MADDİ GÜCÜ ZAYIF NİCE AZ TOPLULUKLARIN, MADDETEN KUVVETLİ NİCE ÇOK TOPLULUKLARA GALİP GELMESİNİN SEBEP VE HİKMETLERİ - I

  Tarih, inanan ve inanmayan insan topluluklarının varlığı yanın­da, hak ve bâtıl güçlerin pek çok çatışmalarına sahne olmuştur. Bu çatışmaların maddî ve manevî olmak üzere iki boyutu mevcuttur. Savaşlarda maddî güç dengesi söz konusu olduğunda hiç şüphesiz ki, fizik konuları geçerlidir. Buna göre, kuvvetli olan zayıfı mağlup eder. Kuvvetlinin galip gelme şansı, maddî güç olarak zayıf olan tarafla olan farkı ile doğru orantılıdır. Nitekim fizikte, ‘çatışan iki zıt kuvvetin bileşkesi, kuvvetler arasındaki farka eşittir’ diye tarif edilmektedir.

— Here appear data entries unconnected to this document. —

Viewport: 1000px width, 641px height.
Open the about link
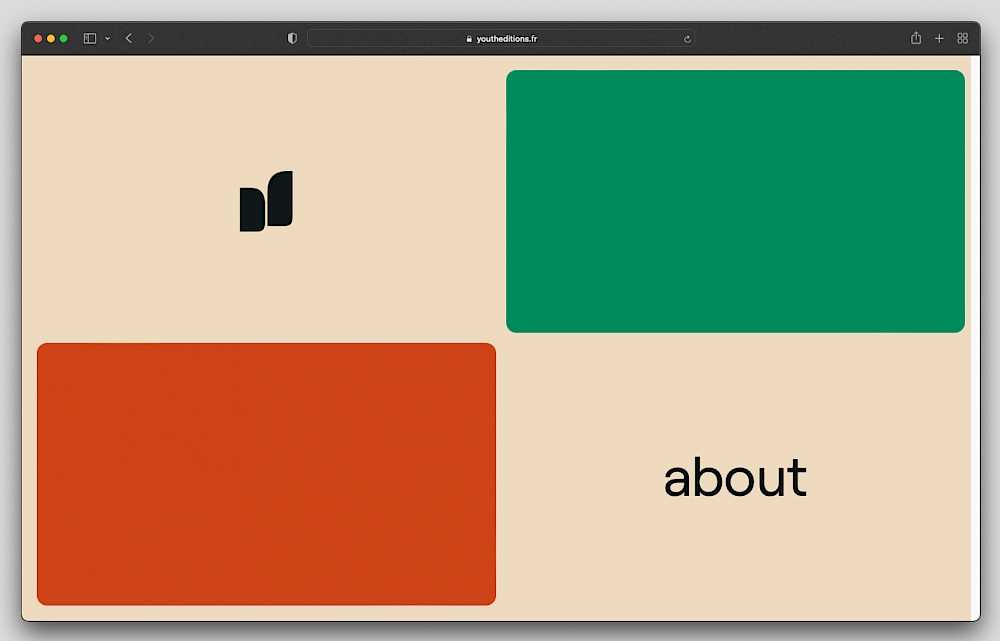(735, 478)
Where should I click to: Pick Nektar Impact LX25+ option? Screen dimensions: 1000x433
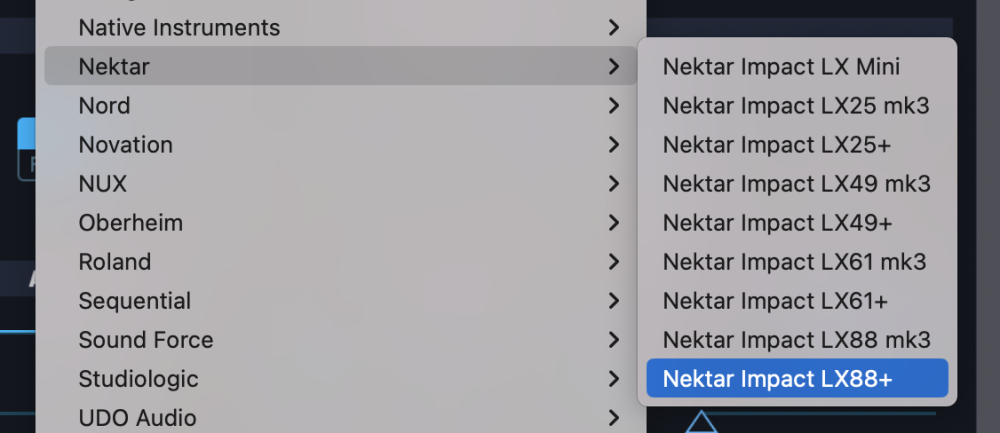tap(776, 145)
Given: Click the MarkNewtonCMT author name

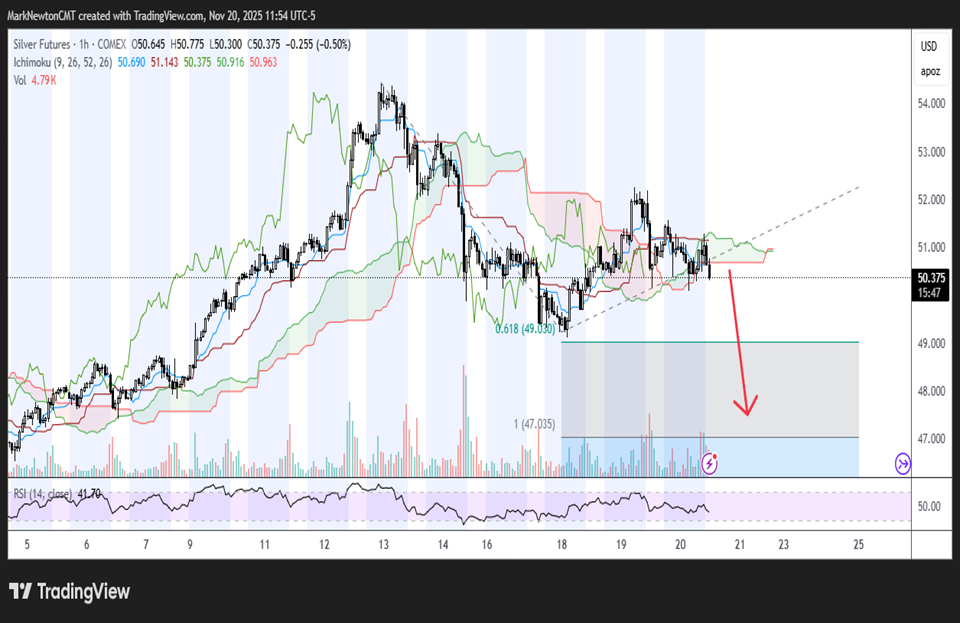Looking at the screenshot, I should [42, 16].
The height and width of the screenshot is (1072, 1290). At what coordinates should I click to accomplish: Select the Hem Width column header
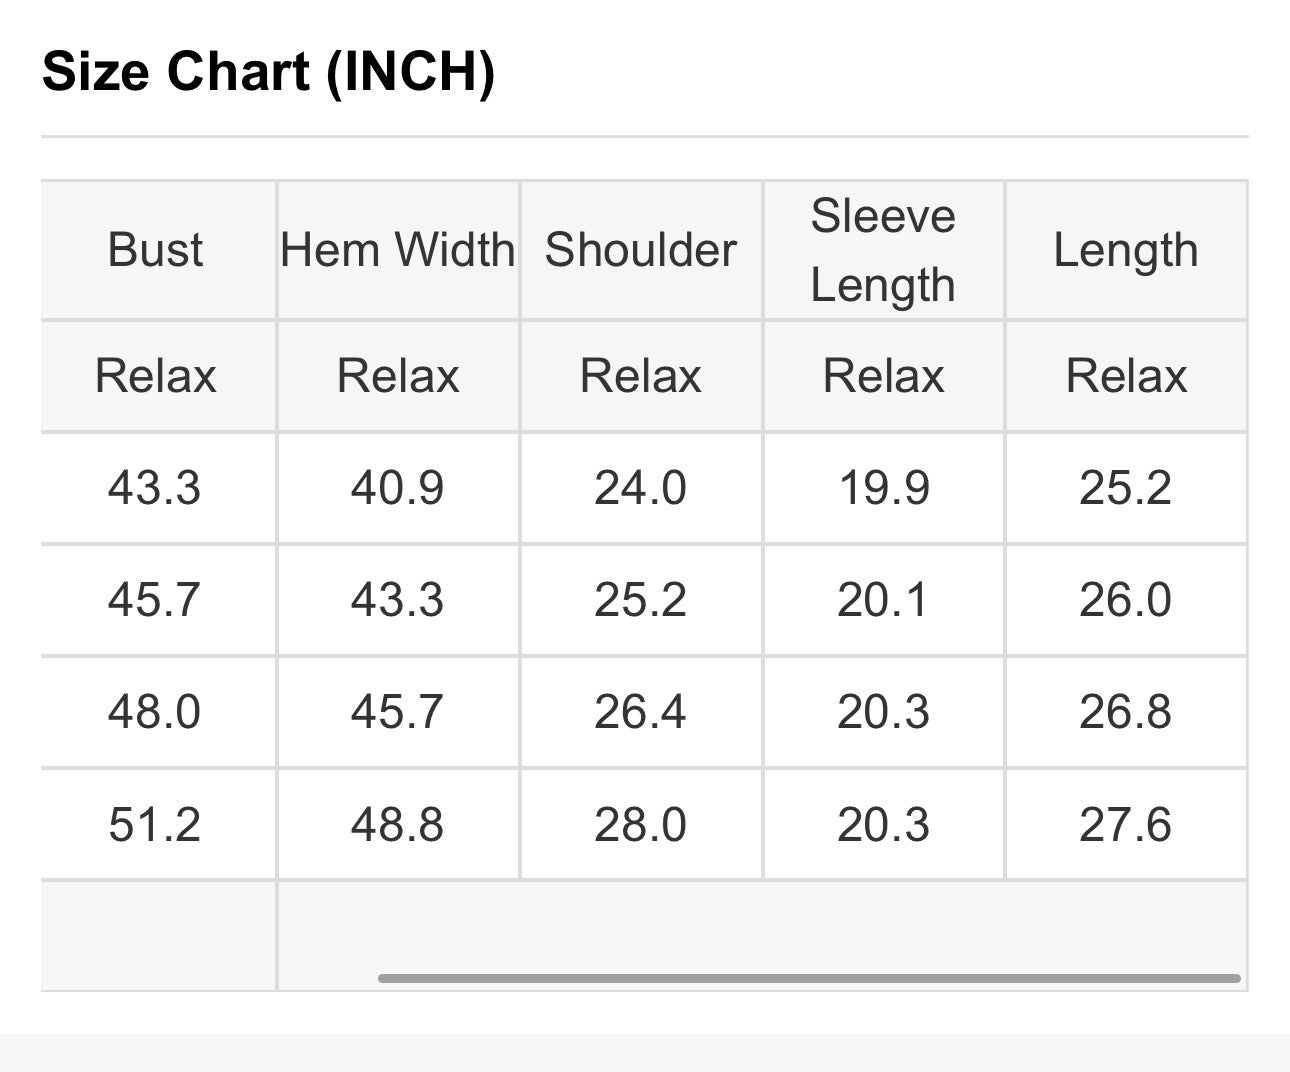point(398,250)
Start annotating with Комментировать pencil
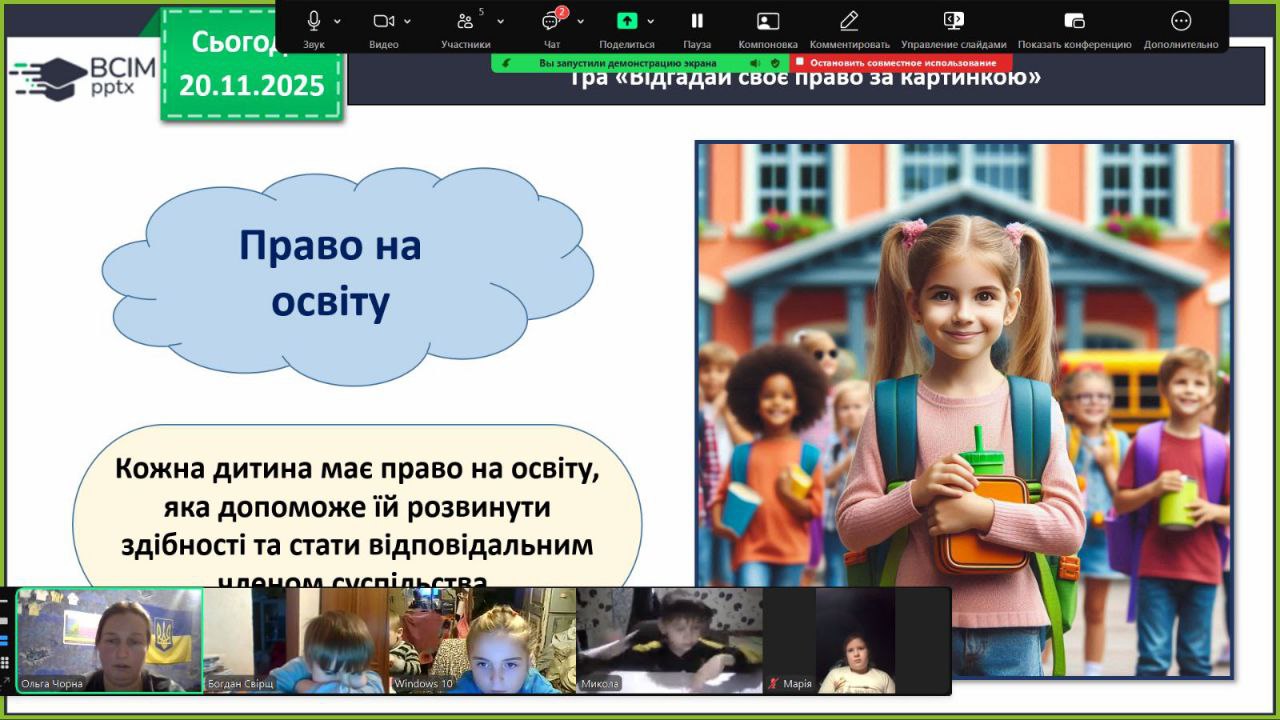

<MADDİ GÜCÜ ZAYIF NİCE AZ TOPLULUKLARIN, MADDETEN KUVVETLİ NİCE ÇOK TOPLULUKLARA GALİP GELMESİNİN SEBEP VE HİKMETLERİ - I

Tarih boyunca hak ve bâtıl güçlerin çatışmalarına baktığımız­da; söz konuş fizikî kanunların geçerli olmadığını; bütün maddî güç dengesizliğine rağmen, inanmış az bir topluluğun bâtıl üzere harp eden sayıca ve maddî güç olarak kuvvetli topluluklara galip geldiğini görüyoruz. Tarihte bunun pek çok örnekleri mevcuttur. Tâlud’un, inanmış az bir kuvvetle Câlut’u yenmesi; Bedir’de 300 kişinin 1000 kişilik bir müşrik ordusunu mağlup etmesi; Uhud’da düşmana göre maddî yönden çok zayıf olan 700 kişilik iman ordu­sunun, 3 bini aşkın müşrik ordusunu ilk etapta mağlup etmesi ve Hendek’te 3 bin civarındaki İslam ordusunun 10 bini aşkın küfür ordusunu mağlup etmesi, örnekler arasında zikredilebilir. Görü­lüyor ki, inananlar kendilerinden üç-dört misli büyük olan küfür topluluklarını mağlup etmişlerdir. Bunların yanı sıra, Mûte harbi gibi daha şaşırtıcı örnekler de mevcuttur. Mûte’de 3 bin kişilik bir İslam ordusu o zamanın şartlarına göre modern donanımlı 100 bin kişilik Bizans ordusunu mağlup etmiştir. Bu durum, yalnız Asr-ı Saadet’e mahsus değildir. Daha sonraki hak-bâtıl çatışmalarında da aynı gerçeği görmek mümkündür. Malazgirt’te 40 bin kişilik İslam ordusu, 200 bin kişilik Bizans ordusunu mağlup etmiştir. Sırpsındı­ğı’nda, Kosova’da, Niğbolu’da, Varna’da velhasıl bütün harplerde aynı gerçekle karşı karşıya kalıyoruz. Âdeta fizik kanunlarına mey­dan okuyan bu gerçek, bütün savaş sahnelerinde göz önüne seril­mektedir. Bu tarihî bir vakıadır, inkârı mümkün değildir. O halde, bu vakıanın sebep ve hikmetlerine inmek gerekir. Maddî unsur ve saiklerle izahı yapılamayan bu olayın manevî ve batınî sebep ve hikmetlerine inmek zaruri olmaktadır.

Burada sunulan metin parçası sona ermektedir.